Exercise data below:

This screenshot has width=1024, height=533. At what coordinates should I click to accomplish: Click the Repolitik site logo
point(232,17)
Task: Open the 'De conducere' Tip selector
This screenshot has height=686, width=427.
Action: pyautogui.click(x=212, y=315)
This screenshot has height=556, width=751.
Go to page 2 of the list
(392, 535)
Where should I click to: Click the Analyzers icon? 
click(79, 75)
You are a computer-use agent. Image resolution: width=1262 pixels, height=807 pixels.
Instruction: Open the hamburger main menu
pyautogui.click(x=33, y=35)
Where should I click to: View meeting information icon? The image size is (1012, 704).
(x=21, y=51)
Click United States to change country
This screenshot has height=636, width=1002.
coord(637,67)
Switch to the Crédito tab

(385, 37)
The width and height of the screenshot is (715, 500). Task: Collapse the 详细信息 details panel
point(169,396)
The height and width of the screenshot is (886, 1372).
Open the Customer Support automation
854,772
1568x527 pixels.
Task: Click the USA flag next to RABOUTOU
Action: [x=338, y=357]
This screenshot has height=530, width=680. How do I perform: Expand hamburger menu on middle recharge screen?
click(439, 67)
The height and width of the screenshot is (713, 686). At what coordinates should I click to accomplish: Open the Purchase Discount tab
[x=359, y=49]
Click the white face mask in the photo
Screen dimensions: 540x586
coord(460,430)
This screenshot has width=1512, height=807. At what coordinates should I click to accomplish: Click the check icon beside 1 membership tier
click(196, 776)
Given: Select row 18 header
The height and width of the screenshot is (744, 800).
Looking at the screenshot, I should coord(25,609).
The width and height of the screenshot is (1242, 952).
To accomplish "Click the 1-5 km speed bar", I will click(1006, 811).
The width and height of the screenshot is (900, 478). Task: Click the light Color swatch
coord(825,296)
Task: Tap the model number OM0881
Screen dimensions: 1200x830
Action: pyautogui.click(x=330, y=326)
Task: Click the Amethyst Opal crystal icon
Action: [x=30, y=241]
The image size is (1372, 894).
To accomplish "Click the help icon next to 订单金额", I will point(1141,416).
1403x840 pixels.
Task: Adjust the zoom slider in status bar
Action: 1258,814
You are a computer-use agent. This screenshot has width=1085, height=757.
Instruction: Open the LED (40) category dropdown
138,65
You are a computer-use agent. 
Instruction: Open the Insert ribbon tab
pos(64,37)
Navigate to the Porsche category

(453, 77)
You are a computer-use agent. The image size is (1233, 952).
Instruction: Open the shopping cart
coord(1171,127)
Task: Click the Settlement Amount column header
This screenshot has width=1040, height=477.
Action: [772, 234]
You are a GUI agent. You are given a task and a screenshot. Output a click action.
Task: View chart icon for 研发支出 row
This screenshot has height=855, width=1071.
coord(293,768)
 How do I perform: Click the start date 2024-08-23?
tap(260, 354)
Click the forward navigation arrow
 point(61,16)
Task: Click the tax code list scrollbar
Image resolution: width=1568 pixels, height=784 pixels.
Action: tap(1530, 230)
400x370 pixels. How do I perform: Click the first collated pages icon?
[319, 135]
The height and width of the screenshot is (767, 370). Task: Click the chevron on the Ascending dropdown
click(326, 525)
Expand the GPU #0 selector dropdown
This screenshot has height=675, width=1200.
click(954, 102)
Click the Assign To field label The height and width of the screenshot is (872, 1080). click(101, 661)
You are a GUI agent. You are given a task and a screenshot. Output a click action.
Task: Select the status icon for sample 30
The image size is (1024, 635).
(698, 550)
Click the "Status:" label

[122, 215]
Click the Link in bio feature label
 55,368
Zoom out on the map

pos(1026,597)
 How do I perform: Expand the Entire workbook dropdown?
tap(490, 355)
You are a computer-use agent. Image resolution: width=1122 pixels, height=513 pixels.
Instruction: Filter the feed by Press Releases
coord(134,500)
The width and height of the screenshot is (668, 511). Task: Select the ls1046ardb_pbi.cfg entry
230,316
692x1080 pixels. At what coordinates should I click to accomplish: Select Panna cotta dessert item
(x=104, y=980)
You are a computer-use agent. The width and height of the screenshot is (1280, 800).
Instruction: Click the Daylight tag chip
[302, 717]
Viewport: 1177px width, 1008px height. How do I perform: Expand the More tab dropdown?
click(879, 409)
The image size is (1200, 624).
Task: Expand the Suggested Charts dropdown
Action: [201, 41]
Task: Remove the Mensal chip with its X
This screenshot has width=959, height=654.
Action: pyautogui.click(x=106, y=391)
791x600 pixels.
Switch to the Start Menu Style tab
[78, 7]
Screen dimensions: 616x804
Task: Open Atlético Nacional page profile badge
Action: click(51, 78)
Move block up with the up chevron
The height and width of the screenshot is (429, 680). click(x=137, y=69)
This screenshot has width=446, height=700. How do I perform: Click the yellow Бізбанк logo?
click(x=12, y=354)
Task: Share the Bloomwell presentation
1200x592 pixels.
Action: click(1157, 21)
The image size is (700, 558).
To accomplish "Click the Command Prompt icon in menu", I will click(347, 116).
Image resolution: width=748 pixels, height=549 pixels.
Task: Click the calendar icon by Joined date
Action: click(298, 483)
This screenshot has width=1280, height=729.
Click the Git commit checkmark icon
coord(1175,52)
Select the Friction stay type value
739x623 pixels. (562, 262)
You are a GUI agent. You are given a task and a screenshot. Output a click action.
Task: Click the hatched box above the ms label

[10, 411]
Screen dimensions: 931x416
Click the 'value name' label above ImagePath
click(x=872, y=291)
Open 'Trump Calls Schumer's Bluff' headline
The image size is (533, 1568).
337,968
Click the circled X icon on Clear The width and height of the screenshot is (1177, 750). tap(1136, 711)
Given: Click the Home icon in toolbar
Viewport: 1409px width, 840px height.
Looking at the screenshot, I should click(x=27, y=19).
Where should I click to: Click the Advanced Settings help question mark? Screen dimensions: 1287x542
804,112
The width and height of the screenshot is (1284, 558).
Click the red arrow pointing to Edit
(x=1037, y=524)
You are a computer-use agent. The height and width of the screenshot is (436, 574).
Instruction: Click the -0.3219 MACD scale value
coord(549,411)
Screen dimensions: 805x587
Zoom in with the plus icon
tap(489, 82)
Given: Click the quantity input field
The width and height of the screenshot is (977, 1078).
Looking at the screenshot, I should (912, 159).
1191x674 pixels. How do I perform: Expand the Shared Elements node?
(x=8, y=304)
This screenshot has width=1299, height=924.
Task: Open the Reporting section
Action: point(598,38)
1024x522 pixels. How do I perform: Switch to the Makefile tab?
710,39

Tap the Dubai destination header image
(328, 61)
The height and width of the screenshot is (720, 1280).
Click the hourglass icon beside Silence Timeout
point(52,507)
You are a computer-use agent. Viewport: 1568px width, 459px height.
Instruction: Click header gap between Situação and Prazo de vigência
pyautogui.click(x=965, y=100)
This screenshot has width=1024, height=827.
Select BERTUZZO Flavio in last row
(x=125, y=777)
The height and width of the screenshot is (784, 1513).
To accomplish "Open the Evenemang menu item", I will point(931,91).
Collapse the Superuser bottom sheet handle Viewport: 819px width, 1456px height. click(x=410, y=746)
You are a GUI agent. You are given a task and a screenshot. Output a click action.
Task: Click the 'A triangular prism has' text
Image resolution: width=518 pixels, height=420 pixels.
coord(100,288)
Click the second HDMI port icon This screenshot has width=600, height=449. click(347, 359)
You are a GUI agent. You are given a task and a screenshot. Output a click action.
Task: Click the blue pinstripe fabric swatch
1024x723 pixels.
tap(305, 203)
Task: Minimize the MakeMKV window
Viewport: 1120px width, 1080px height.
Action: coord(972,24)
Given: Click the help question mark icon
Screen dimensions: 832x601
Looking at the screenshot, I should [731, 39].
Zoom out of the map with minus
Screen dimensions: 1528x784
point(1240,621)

End of Exercise data.

Return every record above exactly as it appears.

*Solution to the exercise*
This screenshot has width=1024, height=533. At what coordinates should I click to accomplish: Click the Repolitik site logo
point(232,17)
Task: Open the 'De conducere' Tip selector
This screenshot has height=686, width=427.
Action: pyautogui.click(x=212, y=315)
This screenshot has height=556, width=751.
Go to page 2 of the list
(392, 535)
Where should I click to: Click the Analyzers icon? 
click(79, 75)
You are a computer-use agent. Image resolution: width=1262 pixels, height=807 pixels.
Instruction: Open the hamburger main menu
pyautogui.click(x=33, y=35)
Where should I click to: View meeting information icon? The image size is (1012, 704).
(x=21, y=51)
Click United States to change country
This screenshot has height=636, width=1002.
coord(637,67)
Switch to the Crédito tab

(385, 37)
The width and height of the screenshot is (715, 500). Task: Collapse the 详细信息 details panel
point(169,396)
The height and width of the screenshot is (886, 1372).
Open the Customer Support automation
854,772
1568x527 pixels.
Task: Click the USA flag next to RABOUTOU
Action: [x=338, y=357]
This screenshot has height=530, width=680. How do I perform: Expand hamburger menu on middle recharge screen?
click(439, 67)
The height and width of the screenshot is (713, 686). At what coordinates should I click to accomplish: Open the Purchase Discount tab
[x=359, y=49]
Click the white face mask in the photo
Screen dimensions: 540x586
coord(460,430)
This screenshot has width=1512, height=807. At what coordinates should I click to accomplish: Click the check icon beside 1 membership tier
click(196, 776)
Given: Select row 18 header
The height and width of the screenshot is (744, 800).
Looking at the screenshot, I should coord(25,609).
The width and height of the screenshot is (1242, 952).
To accomplish "Click the 1-5 km speed bar", I will click(1006, 811).
The width and height of the screenshot is (900, 478). Task: Click the light Color swatch
coord(825,296)
Task: Tap the model number OM0881
Screen dimensions: 1200x830
Action: pyautogui.click(x=330, y=326)
Task: Click the Amethyst Opal crystal icon
Action: [x=30, y=241]
The image size is (1372, 894).
To accomplish "Click the help icon next to 订单金额", I will point(1141,416).
1403x840 pixels.
Task: Adjust the zoom slider in status bar
Action: 1258,814
You are a computer-use agent. This screenshot has width=1085, height=757.
Instruction: Open the LED (40) category dropdown
138,65
You are a computer-use agent. 
Instruction: Open the Insert ribbon tab
pos(64,37)
Navigate to the Porsche category

(453, 77)
You are a computer-use agent. The image size is (1233, 952).
Instruction: Open the shopping cart
coord(1171,127)
Task: Click the Settlement Amount column header
This screenshot has width=1040, height=477.
Action: [772, 234]
You are a GUI agent. You are given a task and a screenshot. Output a click action.
Task: View chart icon for 研发支出 row
This screenshot has height=855, width=1071.
coord(293,768)
 How do I perform: Click the start date 2024-08-23?
tap(260, 354)
Click the forward navigation arrow
 point(61,16)
Task: Click the tax code list scrollbar
Image resolution: width=1568 pixels, height=784 pixels.
Action: tap(1530, 230)
400x370 pixels. How do I perform: Click the first collated pages icon?
[319, 135]
The height and width of the screenshot is (767, 370). Task: Click the chevron on the Ascending dropdown
click(326, 525)
Expand the GPU #0 selector dropdown
This screenshot has height=675, width=1200.
click(954, 102)
Click the Assign To field label The height and width of the screenshot is (872, 1080). click(101, 661)
You are a GUI agent. You are given a task and a screenshot. Output a click action.
Task: Select the status icon for sample 30
The image size is (1024, 635).
(698, 550)
Click the "Status:" label

[122, 215]
Click the Link in bio feature label
 55,368
Zoom out on the map

pos(1026,597)
 How do I perform: Expand the Entire workbook dropdown?
tap(490, 355)
You are a computer-use agent. Image resolution: width=1122 pixels, height=513 pixels.
Instruction: Filter the feed by Press Releases
coord(134,500)
The width and height of the screenshot is (668, 511). Task: Select the ls1046ardb_pbi.cfg entry
230,316
692x1080 pixels. At what coordinates should I click to accomplish: Select Panna cotta dessert item
(x=104, y=980)
You are a computer-use agent. The width and height of the screenshot is (1280, 800).
Instruction: Click the Daylight tag chip
[302, 717]
Viewport: 1177px width, 1008px height. How do I perform: Expand the More tab dropdown?
click(879, 409)
The image size is (1200, 624).
Task: Expand the Suggested Charts dropdown
Action: [201, 41]
Task: Remove the Mensal chip with its X
This screenshot has width=959, height=654.
Action: pyautogui.click(x=106, y=391)
791x600 pixels.
Switch to the Start Menu Style tab
[78, 7]
Screen dimensions: 616x804
Task: Open Atlético Nacional page profile badge
Action: click(51, 78)
Move block up with the up chevron
The height and width of the screenshot is (429, 680). click(x=137, y=69)
This screenshot has width=446, height=700. How do I perform: Click the yellow Бізбанк logo?
click(x=12, y=354)
Task: Share the Bloomwell presentation
1200x592 pixels.
Action: click(1157, 21)
The image size is (700, 558).
To accomplish "Click the Command Prompt icon in menu", I will click(347, 116).
Image resolution: width=748 pixels, height=549 pixels.
Task: Click the calendar icon by Joined date
Action: click(298, 483)
This screenshot has width=1280, height=729.
Click the Git commit checkmark icon
coord(1175,52)
Select the Friction stay type value
739x623 pixels. (562, 262)
You are a GUI agent. You are given a task and a screenshot. Output a click action.
Task: Click the hatched box above the ms label

[10, 411]
Screen dimensions: 931x416
Click the 'value name' label above ImagePath
click(x=872, y=291)
Open 'Trump Calls Schumer's Bluff' headline
The image size is (533, 1568).
337,968
Click the circled X icon on Clear The width and height of the screenshot is (1177, 750). tap(1136, 711)
Given: Click the Home icon in toolbar
Viewport: 1409px width, 840px height.
Looking at the screenshot, I should click(x=27, y=19).
Where should I click to: Click the Advanced Settings help question mark? Screen dimensions: 1287x542
804,112
The width and height of the screenshot is (1284, 558).
Click the red arrow pointing to Edit
(x=1037, y=524)
You are a computer-use agent. The height and width of the screenshot is (436, 574).
Instruction: Click the -0.3219 MACD scale value
coord(549,411)
Screen dimensions: 805x587
Zoom in with the plus icon
tap(489, 82)
Given: Click the quantity input field
The width and height of the screenshot is (977, 1078).
Looking at the screenshot, I should (912, 159).
1191x674 pixels. How do I perform: Expand the Shared Elements node?
(x=8, y=304)
This screenshot has width=1299, height=924.
Task: Open the Reporting section
Action: point(598,38)
1024x522 pixels. How do I perform: Switch to the Makefile tab?
710,39

Tap the Dubai destination header image
(328, 61)
The height and width of the screenshot is (720, 1280).
Click the hourglass icon beside Silence Timeout
point(52,507)
You are a computer-use agent. Viewport: 1568px width, 459px height.
Instruction: Click header gap between Situação and Prazo de vigência
pyautogui.click(x=965, y=100)
This screenshot has width=1024, height=827.
Select BERTUZZO Flavio in last row
(x=125, y=777)
The height and width of the screenshot is (784, 1513).
To accomplish "Open the Evenemang menu item", I will point(931,91).
Collapse the Superuser bottom sheet handle Viewport: 819px width, 1456px height. click(x=410, y=746)
You are a GUI agent. You are given a task and a screenshot. Output a click action.
Task: Click the 'A triangular prism has' text
Image resolution: width=518 pixels, height=420 pixels.
coord(100,288)
Click the second HDMI port icon This screenshot has width=600, height=449. click(347, 359)
You are a GUI agent. You are given a task and a screenshot. Output a click action.
Task: Click the blue pinstripe fabric swatch
1024x723 pixels.
tap(305, 203)
Task: Minimize the MakeMKV window
Viewport: 1120px width, 1080px height.
Action: coord(972,24)
Given: Click the help question mark icon
Screen dimensions: 832x601
Looking at the screenshot, I should [731, 39].
Zoom out of the map with minus
Screen dimensions: 1528x784
point(1240,621)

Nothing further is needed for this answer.